Friday, April 11, 2025

Osama Chami and Enrique Gimeno Pedrós | El joven Diego (Young Diego) / 2021

the cannibal

by Douglas Messerli

 

Osama Chami and Enrique Gimeno Pedrós (screenwriters and directors) El joven Diego (Young Diego) / 2021 [7 minutes] 

 

Living as we do in a world of the virtual, have we forgotten the realities of “real” or actual behavior with its often terrifying results? Do we now perceive true statements as being merely metaphors of experience?

     These are the kinds of questions that Spanish director Osama Chami, the former production assistant to Pedro Almodóvar and his filmmaking partner Enrique Gimeno Pedrós ask in their 2021 work Young Diego. As in their earlier film, According to Mateo, it is clear that these two writers/directors are interested in exploring the grey area between pleasure and pain, or even experiences of life and death.


     The titular young Diego (Iván Pellicer) is sitting in a café, evidently the meet-up place he has arranged with an older man (Quim Ramos). His cellphone rings and, as he picks it up, immediately cuts off, the voice the man heard without apparently even Diego being able to see him, since he asks if he is watching him?

     The man is surprised that the boy has remained, expecting him to go. But Diego explains that he is staying, the man having previously told him that if he ever gets truly depressed, he should look him up; he would know what to do. The man asks again if he remembers what he told him that he wanted to do. Yes, Diego recalls, “You want to eat me.”

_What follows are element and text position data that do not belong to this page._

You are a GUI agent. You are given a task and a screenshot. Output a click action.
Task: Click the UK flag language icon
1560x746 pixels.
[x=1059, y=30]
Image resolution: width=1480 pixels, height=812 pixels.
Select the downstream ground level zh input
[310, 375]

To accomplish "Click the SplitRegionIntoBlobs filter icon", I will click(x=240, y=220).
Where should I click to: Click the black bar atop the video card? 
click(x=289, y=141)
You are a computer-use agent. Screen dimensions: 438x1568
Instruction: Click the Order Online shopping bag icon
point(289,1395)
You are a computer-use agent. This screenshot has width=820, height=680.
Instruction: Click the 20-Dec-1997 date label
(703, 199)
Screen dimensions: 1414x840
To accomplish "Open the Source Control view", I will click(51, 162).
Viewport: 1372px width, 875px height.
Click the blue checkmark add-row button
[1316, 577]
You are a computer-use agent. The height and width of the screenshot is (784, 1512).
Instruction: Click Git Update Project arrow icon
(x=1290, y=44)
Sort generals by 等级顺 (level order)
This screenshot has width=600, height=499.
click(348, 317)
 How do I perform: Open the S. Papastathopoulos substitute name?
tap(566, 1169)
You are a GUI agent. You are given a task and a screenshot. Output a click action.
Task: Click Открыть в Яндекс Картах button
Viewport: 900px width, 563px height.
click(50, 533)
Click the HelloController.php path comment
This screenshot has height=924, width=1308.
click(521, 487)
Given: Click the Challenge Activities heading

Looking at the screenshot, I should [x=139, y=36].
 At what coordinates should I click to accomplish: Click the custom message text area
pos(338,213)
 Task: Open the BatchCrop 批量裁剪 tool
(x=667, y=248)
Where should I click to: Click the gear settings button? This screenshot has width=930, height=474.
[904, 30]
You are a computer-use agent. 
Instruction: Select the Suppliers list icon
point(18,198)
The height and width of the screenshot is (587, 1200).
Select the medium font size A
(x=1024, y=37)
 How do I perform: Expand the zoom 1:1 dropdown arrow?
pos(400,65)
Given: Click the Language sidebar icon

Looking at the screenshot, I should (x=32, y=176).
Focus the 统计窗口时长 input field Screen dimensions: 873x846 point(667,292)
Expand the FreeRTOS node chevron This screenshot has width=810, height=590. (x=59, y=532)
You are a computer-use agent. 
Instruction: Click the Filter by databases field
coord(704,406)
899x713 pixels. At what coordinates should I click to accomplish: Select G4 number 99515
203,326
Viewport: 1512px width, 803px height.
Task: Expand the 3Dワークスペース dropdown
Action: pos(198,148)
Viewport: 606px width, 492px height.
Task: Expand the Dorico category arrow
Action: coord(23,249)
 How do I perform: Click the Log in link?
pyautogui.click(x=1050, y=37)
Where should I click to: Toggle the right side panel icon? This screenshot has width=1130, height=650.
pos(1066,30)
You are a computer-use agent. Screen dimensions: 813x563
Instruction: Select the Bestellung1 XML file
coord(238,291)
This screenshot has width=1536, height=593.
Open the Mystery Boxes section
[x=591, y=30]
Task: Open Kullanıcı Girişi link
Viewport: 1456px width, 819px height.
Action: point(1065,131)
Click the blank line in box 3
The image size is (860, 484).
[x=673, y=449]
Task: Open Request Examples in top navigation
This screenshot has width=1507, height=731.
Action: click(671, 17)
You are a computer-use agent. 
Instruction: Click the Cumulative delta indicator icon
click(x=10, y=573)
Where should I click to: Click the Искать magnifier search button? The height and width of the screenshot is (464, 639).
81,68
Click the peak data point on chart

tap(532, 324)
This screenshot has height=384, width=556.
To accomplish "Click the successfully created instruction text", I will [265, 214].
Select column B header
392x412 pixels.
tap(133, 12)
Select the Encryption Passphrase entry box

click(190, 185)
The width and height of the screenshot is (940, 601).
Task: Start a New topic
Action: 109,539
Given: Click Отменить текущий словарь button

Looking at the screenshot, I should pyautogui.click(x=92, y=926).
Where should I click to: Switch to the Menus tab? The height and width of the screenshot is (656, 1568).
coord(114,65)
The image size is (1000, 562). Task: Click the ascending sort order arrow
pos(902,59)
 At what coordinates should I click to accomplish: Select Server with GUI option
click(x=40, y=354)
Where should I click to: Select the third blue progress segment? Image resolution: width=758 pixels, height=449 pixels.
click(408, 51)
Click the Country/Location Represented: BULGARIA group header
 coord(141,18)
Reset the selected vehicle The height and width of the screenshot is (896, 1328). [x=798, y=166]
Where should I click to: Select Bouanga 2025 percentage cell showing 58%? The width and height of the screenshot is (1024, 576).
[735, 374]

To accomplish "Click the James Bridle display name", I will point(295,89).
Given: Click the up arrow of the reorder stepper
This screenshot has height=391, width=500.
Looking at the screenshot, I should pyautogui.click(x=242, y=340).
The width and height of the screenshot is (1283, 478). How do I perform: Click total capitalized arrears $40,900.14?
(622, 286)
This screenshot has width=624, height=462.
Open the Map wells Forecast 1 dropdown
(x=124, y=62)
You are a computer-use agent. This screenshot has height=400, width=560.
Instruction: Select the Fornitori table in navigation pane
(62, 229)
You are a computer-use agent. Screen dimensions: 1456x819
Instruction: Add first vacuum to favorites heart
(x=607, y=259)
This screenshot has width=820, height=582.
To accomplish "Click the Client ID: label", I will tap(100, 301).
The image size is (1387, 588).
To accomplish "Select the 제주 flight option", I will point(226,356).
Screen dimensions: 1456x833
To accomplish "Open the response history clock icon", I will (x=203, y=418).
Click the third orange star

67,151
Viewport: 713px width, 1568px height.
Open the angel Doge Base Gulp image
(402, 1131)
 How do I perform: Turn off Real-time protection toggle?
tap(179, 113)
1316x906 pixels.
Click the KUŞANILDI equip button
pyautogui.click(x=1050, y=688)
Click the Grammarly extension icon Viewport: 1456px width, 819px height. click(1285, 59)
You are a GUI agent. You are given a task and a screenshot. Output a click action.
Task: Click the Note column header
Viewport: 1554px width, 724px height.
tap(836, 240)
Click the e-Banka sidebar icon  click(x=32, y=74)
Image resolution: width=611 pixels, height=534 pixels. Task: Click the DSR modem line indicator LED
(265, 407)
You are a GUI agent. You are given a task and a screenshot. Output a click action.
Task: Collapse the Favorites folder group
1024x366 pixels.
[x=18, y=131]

      The man explores the statement. What did you think? Did it turn you on? Diego replies only that he thought it was “strange.”

      “Do you like me?"

      Diego responds, “I like your voice. Do you like me?"

    The man explains that he has been watching the boy since he arrived. He imagines his dry and bruised lips. His fingernails that are no longer there since he bitten them off. It turns him on. “I’m hard right now.”


     When the voice tells him that he really likes him, the depressed boy begins to sob, the man telling him not to make a scene, that he must stop.

      A man enters the shop and quickly moves to Diego’s table, sitting down across from him, explaining to him that he is there to calm him down. “We can’t draw attention.”

      Diego stops, apologizing. He didn’t imagine him like he is: tall and handsome.

      “Are you scared?”

      Diego pauses, but responds in the negative, the man reassuring himself of Diego’s resolve, “If you don’t want to go ahead we don’t have to do it now.” They agree, the man will leave first and Diego will follow.


      

     But suddenly we realize Diego’s lack of comprehension, asking if he might drop him off afterwards to pick up his bicycle. The man asks for the key to the lock to see if the bike might fit into the back of his grey car. Because of several clips interleaved into the scenes throughout this conversation, we already know that the bike does fit and that likely Diego will not return. But does he perceive that? What does he imagine their encounter might consist of? Does he imagine a kind of S&M experience? Certainly, he seems not to have taken the man’s words literally.

        The question remains: should we?

 

Los Angeles, December 18, 2022

Reprinted from World Cinema Review (December 2022).